Adam Silver Should be Willing to Overturn Clippers’ Owner Donald Sterling’s Lifetime Ban on 2 Conditions
But 24 hours later, I've been re-thinking whether or not the punishment was the best way to generate progress in the NBA. Does an exclusively punitive remedy move the league forward as much as another option might? Should the league and its commissioner be willing to give Donald Sterling a second chance in exchange for some concrete, measurable, and real progress?
How could the NBA do it? It could be done simply by Commissioner Adam Silver using his leverage to ensure that the next owner of the Los Angeles Clippers is either an African American investor or an African American led group.
Think about it. Only one NBA team, the Charlotte Bobcats, in a league 80% African American, is owned by an African American. That's a situation that almost everyone agrees needs to be corrected.
The question becomes how can the NBA use the Donald Sterling situation to fix this.
Well, first they can maintain their current punishment and hope that Sterling sells the team to an investment group led by an African American. Already the names of possible suitors such as Oprah Winfrey, Floyd Mayweather, and Magic Johnson have surfaced. The problem is, what if Sterling refuses to sell to a minority group out of spite? He’s got nothing to lose (and for that matter nothing to gain) at this point so why should he cooperate? He obviously doesn’t need the money. But Sterling does, presumably, need to find a way to redeem his reputation unless he wants to spend his final days as one of the most despised men in America.
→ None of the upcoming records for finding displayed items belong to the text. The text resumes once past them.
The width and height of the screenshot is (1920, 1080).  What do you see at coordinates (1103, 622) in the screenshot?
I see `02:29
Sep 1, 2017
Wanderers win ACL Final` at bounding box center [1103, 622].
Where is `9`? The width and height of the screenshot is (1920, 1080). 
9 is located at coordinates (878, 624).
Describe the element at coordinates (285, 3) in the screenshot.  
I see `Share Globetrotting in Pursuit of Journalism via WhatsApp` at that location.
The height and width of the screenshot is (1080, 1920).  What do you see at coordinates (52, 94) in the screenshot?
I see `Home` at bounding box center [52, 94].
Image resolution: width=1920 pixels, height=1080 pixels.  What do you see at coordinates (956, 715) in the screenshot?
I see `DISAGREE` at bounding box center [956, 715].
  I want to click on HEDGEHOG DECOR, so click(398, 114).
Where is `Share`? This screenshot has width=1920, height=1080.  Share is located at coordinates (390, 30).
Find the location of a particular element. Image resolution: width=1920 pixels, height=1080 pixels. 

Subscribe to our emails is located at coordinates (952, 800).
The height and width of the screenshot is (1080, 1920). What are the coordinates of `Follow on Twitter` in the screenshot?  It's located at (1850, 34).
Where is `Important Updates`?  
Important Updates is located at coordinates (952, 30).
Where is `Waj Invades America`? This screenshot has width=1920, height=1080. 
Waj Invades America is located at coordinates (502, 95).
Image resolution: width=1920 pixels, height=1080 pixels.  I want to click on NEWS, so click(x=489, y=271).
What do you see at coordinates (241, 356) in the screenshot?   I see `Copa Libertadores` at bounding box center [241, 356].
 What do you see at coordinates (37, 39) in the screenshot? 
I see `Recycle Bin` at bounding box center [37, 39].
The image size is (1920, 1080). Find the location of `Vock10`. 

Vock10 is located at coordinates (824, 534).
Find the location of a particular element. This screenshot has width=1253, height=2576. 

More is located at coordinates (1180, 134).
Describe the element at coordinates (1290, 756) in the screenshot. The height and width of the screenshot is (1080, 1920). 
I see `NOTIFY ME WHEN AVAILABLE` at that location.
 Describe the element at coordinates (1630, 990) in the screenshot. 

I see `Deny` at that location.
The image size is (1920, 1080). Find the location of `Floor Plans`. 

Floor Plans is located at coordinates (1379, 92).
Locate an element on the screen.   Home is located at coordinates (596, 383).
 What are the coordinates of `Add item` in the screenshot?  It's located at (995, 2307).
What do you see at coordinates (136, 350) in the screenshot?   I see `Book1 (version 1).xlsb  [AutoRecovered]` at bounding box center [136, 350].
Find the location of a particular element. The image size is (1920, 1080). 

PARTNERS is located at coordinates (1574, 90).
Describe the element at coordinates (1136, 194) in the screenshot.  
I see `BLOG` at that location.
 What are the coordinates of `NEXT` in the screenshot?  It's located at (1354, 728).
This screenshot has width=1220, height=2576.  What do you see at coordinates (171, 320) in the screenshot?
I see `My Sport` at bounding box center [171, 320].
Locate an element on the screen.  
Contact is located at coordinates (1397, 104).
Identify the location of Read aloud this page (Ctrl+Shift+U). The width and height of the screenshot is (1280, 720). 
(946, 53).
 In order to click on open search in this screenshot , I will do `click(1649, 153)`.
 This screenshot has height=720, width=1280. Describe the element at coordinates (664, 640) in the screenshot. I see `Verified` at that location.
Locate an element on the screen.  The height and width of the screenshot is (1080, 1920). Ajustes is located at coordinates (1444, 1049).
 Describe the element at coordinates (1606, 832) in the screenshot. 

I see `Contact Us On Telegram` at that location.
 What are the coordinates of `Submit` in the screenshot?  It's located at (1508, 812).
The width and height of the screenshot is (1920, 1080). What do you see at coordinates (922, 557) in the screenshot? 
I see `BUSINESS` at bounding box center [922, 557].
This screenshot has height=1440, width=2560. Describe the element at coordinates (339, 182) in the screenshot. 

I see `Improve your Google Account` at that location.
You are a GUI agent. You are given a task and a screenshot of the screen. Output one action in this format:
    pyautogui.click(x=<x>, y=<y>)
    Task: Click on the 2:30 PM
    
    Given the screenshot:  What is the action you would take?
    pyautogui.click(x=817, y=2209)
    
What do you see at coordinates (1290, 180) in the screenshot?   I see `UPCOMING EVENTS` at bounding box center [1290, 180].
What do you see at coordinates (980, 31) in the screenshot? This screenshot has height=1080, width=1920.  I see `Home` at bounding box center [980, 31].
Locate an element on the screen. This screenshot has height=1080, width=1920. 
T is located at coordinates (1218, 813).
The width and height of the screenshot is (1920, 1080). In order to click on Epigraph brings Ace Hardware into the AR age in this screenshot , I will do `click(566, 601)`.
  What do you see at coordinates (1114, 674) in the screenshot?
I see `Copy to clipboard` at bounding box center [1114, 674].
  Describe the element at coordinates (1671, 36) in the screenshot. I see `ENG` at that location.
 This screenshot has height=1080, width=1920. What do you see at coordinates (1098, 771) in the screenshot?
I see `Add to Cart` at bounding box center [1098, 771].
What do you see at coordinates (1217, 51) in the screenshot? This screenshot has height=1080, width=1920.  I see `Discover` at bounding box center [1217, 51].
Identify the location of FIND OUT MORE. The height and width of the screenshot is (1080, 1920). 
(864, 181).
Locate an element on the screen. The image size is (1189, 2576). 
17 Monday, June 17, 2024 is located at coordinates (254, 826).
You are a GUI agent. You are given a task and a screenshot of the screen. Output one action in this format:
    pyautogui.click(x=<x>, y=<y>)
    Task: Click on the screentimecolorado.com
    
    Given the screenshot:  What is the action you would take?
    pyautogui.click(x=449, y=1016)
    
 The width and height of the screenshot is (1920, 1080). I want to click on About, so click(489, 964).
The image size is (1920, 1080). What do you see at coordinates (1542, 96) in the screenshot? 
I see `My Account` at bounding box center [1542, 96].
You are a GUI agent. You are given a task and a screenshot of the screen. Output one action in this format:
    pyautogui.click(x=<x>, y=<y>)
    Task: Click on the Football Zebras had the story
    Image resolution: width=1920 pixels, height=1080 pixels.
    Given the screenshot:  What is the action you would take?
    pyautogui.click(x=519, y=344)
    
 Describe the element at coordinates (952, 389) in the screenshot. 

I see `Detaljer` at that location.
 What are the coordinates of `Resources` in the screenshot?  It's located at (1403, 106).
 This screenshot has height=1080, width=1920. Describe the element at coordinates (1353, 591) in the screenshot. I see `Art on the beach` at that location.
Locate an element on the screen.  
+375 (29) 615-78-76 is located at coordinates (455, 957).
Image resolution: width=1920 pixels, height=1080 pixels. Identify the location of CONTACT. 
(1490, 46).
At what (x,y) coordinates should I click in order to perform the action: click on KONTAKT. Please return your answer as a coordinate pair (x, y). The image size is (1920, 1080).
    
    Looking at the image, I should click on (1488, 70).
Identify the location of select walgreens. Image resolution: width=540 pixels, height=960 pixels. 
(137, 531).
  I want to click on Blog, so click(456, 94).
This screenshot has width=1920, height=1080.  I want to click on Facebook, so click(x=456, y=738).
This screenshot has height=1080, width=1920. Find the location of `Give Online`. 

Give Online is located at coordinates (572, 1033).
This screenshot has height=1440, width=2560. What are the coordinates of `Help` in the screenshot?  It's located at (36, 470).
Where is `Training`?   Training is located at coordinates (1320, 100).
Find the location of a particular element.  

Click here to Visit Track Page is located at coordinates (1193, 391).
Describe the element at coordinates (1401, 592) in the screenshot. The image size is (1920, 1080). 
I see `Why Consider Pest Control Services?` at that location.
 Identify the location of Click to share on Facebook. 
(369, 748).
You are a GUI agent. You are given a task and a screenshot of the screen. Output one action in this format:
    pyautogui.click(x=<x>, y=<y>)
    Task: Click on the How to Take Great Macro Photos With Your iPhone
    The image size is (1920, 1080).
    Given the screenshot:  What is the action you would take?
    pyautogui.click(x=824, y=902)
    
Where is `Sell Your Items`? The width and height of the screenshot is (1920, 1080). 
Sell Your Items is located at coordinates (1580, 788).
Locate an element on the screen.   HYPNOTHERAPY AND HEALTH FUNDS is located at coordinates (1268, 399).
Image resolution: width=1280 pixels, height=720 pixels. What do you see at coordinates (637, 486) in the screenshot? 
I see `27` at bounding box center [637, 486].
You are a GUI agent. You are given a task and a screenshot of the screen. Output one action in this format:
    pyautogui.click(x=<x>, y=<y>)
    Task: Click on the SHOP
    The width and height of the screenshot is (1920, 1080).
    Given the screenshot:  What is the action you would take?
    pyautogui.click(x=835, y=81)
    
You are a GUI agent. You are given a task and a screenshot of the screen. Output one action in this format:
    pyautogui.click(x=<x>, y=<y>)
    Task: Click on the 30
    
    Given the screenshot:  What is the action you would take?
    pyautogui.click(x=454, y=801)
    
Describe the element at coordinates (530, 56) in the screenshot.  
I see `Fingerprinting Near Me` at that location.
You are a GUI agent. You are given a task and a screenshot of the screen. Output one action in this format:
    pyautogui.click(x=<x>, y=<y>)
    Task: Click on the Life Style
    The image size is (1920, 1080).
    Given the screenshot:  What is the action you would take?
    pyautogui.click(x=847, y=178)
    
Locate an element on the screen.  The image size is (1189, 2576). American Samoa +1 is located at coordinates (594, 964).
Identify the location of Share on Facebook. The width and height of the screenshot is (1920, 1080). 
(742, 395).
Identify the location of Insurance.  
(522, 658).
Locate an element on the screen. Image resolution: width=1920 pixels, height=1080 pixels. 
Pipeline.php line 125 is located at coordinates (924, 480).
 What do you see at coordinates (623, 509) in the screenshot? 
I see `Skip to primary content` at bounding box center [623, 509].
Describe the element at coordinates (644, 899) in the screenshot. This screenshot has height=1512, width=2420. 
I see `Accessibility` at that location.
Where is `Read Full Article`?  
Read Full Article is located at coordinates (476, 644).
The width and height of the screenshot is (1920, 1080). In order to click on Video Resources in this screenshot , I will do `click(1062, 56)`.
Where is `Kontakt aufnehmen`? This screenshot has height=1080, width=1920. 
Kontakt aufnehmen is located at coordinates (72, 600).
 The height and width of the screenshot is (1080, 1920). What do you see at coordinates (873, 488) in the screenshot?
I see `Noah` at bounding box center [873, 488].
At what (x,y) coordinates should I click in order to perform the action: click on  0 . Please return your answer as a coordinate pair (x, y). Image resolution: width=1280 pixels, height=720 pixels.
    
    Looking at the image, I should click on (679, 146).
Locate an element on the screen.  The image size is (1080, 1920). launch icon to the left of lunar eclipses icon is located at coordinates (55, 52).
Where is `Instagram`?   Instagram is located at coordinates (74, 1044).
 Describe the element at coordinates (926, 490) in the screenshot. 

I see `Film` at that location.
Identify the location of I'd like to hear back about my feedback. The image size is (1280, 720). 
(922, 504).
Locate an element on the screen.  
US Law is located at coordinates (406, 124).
And that—potential redemption—is what Adam Silver and the NBA could offer Sterling in exchange for true progress.
That outcome, increasing the greater good, could be achieved if Adam Silver and the League decided that racial advancement and increased minority ownership in the League were more important than merely banning an 80 year-old mean spirited guy in the twilight of his life.
That kind of progress could happen if Silver and the League took a step back and decided to play long-ball. If Sterling agreed to overturn Donald Sterling's lifetime based upon the following two conditions:
1. Sterling enters into an agreement to sell at least 10% of his team to a group led by African Americans.
2. Sterling provides the African American group a contractual Right of First Refusal to purchase the team either upon Sterling's death or within a ten year period.
This would, in effect, virtually guarantee that the Los Angeles Clippers next owner would be an African American. Sterling would get something he would likely want—his ban overturned and a chance at some redemption--and the NBA would get something even more important.
Sure it feels good that Sterling is banned and he will be forced to sell the team, but wouldn't the overall purpose better be served by ensuring the next owner of the Clippers is by a minority owner? Wouldn't this also be a case of poetic justice as well? That Sterling’s racist remarks were turned around and used in a way that led to more diverse ownership?
And what’s the real downside? Sterling's lifetime ban is overturned and he gets a chance to somewhat try and repair his reputation. That downside would be worth it, in my opinion.
And remember, it only happens in exchange for the Right of First Refusal that meets a goal that the NBA Players’ Association want to happen—more owners of color in the NBA.
At the end of the day, Donald Sterling didn't kill anyone. He's just a racist who has a history of discrimination. He should be severely punished, but by thinking outside of the box the NBA can end up with a result that will have a positive impact long after the final buzzer sounds on Mr. Sterling’s life.
What do you think? Should Adam Silver and the NBA owners offer Donald Sterling a shot at redemption in exchange for guaranteeing the next owner of the Clippers is African American?
Ask yourself, what would be better outcome in five years time? Knowing that Donald Sterling is banned and that he was forced to sell the team or knowing that the NBA found a way to use Donald Sterling’s hurtful words to achieve something that everyone can agree is a positive outcome?
I think that if Adam Silver wants to truly achieve something for greater good of the NBA and its players, he should be willing to overturn Donald Sterling’s lifetime ban in exchange for the Right of First Refusal.
Such a scenario, if adopted by the League, would thus guarantee that this negative chapter in NBA history resulted in real progress and racial advancement.